Job Guarantee as Historical Struggle with David Stein








[runtime 4:01]




Scott Ferguson: So on this podcast we're really interested in the humanities and what the humanities can bring to the study of political economy, and specifically through a neochartalist lens. Much of this story and the way it's playing out now, the big actors are politicians, economists, as you said, policy wonks, certainly organizers and activists of various stripes, but clearly there's also a place and a role for us humanists, right? You in particular, you're not just studying what's going on. You're participating in your own way, whether it's with Fed Up or just on Twitter. I'm curious if you can speak to your own role in how this is playing out and how the study of history and maybe the humanities approach more generally is important for this fight?

David Stein: Yeah. I think I have a few different answers to that question. And I'm glad you asked this early on in case anyone tunes out later. I think there are two key lessons that I would say are really important going forward. The first one is that, if we think about how this was a key goal of the civil rights movement—one of the most powerful social movements I know of to ever exist that broke the U.S. apartheid system—that movement was not strong enough to fully achieve a governmental Jobs Guarantee. I think if history provides a guide for us, it's that our movements may or will need to be stronger than that, which I think is a really daunting task and a humbling task. But I also think, from having studied social movements, that an appropriate power analysis is a key starting point for any struggle. I think that's one lesson.

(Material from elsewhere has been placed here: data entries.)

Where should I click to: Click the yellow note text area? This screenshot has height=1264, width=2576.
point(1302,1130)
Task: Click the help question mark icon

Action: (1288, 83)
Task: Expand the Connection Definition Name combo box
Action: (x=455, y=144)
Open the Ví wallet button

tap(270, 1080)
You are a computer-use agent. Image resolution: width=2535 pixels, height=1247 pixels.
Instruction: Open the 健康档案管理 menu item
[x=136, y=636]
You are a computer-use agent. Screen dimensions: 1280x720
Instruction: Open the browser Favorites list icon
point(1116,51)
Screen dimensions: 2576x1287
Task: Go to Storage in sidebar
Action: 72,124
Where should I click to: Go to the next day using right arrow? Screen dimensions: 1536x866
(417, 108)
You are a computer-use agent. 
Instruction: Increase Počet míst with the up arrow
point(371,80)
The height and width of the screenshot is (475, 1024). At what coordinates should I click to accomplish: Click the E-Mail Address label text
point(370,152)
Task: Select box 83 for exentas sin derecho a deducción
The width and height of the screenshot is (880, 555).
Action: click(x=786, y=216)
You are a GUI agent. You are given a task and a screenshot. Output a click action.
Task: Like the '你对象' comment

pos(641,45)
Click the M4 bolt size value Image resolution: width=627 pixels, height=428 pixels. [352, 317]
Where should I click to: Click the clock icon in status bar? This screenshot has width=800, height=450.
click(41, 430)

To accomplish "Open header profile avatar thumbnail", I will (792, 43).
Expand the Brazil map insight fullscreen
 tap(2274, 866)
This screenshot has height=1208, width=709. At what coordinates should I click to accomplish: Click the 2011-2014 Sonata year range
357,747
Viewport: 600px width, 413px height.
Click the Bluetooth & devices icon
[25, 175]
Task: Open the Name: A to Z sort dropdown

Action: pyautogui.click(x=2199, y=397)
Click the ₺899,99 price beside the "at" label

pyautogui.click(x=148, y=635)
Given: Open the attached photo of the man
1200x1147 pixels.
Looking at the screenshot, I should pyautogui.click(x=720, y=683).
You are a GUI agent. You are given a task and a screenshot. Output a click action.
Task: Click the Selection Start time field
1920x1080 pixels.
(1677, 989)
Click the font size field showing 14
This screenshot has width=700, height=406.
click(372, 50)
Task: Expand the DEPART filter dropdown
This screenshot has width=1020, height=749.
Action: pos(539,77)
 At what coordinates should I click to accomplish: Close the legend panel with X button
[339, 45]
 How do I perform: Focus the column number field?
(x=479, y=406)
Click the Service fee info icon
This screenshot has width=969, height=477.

The other key lesson is that, in the post-1948 era or so, I can think of about a four year span when winning these sorts of proposals could have been possible had the movement's been strong enough. That's the years 1964 to 1966 and 1976 to 1978. I think you could make an argument that, had the movements appeared in 2008 to 2010, they might have been legislatively possible. Yet, the movements were not anywhere there during 2008 to 2010.

And so, I think what that lesson shows us is these openings can appear quickly and they can disappear just as quickly. And we don't know when they're going to return again. Back to the first question, one of the things I've been most excited about right now is that I think and I hope we're preparing for that opening that might occur between 2020 and 2022. I think that we need to be ready when that opening appears because we don't know when it's gonna appear again. Those to me are the two key lessons that history teaches us.




David Stein is a Lecturer in the Departments of History and African American Studies at UCLA. He co-hosts and produces Who Makes Cents?: A History of Capitalism Podcast with Betsy Beasley.